The particular focus of this webinar was deploying the same solution in multiple languages and the amount of effort saved with the master local functionality is tremendous, allowing you to build out your flow structures a single time and automatically recreate them (and update, optimize and add over time) in child solutions.
6. Do you support Arabic and their dialects?
Teneo does not currently support Arabic but it is a language on our roadmap and we are actively looking at providing support.
7. What languages does the solution support? Specifically Spanish, Portuguese, Mandarin, Cantonese?
Teneo currently supports 38 languages: Basque, Belarusian, Bosnian, Bulgarian, Catalan, Chinese (Mandarin), Croatian, Czech, Danish, Dutch, English, Esperanto, Finnish, French, Galician, German, Greek, Hungarian, Icelandic, Italian, Japanese, Latvian, Lithuanian, Macedonian, Norwegian, Polish, Portuguese, Romanian, Russian, Serbian, Slovak, Slovene, Spanish, Swedish, Turkish, Ukrainian. Learn More.
8. If we have one mega agent which is in English language and suppose we create multiple sub agents in different languages, does it automatically convert all the data in particular agent language for those sub agents?
As noted in the presentation, while it is possible to build a solution in one language (which needn’t be English) and integrate with machine translation to support additional languages, this will provide a sub-optimal, potentially even unusable, experience for users not using the language of the solution.

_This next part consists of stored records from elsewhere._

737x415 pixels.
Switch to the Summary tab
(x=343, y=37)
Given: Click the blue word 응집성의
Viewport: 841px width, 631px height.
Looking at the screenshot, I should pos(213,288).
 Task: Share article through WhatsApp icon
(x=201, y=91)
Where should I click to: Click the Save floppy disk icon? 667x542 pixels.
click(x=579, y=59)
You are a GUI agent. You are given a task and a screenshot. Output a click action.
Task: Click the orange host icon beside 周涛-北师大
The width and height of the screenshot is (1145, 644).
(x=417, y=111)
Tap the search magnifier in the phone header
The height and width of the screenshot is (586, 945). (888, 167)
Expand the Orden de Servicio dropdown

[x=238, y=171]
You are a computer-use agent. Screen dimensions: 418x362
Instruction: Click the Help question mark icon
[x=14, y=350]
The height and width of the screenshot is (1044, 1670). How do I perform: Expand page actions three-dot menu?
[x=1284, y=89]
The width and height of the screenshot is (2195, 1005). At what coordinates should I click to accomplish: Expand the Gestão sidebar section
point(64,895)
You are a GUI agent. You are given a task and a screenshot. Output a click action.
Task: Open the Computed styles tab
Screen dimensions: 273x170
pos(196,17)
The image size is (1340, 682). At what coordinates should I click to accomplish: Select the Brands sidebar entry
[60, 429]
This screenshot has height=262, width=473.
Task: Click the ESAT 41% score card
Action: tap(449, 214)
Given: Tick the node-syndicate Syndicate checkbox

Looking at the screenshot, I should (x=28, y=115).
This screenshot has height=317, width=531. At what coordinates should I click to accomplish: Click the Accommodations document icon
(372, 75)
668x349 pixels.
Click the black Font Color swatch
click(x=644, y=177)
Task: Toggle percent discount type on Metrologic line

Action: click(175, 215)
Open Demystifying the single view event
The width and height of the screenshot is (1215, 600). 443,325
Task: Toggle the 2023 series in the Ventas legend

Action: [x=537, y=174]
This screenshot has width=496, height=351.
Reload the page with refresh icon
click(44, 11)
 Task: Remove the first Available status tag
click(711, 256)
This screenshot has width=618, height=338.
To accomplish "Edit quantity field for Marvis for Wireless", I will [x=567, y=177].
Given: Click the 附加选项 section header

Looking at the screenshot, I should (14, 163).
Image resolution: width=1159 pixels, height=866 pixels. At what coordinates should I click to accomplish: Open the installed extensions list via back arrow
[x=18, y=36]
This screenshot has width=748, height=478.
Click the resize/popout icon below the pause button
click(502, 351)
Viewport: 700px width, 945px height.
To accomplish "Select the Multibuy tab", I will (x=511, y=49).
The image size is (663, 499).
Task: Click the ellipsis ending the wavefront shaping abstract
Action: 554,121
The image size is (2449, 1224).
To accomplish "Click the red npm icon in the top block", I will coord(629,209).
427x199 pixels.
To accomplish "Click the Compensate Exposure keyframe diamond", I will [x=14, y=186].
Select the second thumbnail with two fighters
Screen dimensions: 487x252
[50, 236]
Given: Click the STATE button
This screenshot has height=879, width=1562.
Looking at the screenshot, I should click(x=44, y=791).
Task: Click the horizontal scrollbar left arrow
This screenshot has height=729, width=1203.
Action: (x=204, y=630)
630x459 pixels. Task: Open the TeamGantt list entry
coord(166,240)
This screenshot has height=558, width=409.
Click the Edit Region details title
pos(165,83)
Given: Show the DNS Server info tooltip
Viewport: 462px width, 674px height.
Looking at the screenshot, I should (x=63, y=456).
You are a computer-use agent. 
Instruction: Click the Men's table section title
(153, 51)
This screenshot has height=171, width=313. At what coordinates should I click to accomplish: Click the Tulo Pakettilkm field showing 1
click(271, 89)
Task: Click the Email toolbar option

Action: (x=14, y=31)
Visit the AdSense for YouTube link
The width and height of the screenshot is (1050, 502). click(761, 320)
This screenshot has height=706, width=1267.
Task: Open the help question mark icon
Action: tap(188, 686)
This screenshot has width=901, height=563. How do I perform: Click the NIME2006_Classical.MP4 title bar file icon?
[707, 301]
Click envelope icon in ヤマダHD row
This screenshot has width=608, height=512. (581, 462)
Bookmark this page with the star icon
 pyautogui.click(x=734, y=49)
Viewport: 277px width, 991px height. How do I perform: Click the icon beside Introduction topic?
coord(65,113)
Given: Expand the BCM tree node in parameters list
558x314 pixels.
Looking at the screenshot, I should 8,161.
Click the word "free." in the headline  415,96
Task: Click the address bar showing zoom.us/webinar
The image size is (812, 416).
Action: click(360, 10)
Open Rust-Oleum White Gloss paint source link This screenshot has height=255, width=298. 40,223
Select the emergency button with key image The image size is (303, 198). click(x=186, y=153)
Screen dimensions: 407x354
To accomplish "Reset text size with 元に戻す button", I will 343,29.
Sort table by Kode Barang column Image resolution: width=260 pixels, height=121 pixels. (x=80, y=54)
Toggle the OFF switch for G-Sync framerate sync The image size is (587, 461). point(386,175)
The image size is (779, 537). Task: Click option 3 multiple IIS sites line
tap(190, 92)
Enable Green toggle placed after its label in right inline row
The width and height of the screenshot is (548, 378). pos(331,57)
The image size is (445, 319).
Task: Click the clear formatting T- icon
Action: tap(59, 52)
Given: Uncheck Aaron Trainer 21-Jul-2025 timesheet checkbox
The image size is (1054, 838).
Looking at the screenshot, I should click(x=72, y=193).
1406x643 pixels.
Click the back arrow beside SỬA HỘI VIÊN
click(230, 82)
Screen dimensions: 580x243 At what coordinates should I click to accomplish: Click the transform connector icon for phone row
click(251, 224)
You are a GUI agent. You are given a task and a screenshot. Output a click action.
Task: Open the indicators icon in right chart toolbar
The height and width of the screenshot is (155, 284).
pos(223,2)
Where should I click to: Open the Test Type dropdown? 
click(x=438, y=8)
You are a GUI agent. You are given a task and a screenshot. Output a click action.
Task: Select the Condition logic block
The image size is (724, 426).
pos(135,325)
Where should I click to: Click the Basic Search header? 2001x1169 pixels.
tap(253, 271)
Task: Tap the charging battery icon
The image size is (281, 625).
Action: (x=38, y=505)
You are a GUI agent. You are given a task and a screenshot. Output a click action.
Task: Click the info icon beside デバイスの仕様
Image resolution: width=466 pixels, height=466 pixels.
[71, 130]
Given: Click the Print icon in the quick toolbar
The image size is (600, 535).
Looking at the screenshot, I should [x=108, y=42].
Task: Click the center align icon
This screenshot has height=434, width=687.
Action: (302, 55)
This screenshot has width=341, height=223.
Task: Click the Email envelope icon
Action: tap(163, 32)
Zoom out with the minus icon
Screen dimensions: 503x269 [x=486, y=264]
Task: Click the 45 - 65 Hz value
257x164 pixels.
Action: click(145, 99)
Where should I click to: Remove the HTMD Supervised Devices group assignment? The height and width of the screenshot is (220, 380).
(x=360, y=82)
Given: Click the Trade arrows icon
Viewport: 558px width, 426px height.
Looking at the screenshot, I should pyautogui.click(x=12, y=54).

We strongly recommend that the translation for child solutions be carried out by human translators who are able to understand the nuances of the language and accurately present the voice of your company in each of the target languages. That said, for more simple FAQ type solutions, machine translation might be a viable option.
9. Does multilingual solution imply any possible language or just the more developed and popular ones?
Teneo currently supports 38 languages with our unique hybrid model mixing a machine-learned classifier with our own linguistic conditions based on Teneo Language Resources (TLR), allowing for high accuracy intent recognition. Depending on the language, it would still be possible to use the classifier alone with currently unsupported languages and develop the TLR later. We can rapidly create TLRs to provide support for new languages in between 2 – 6 months, depending on the similarity to an already supported language.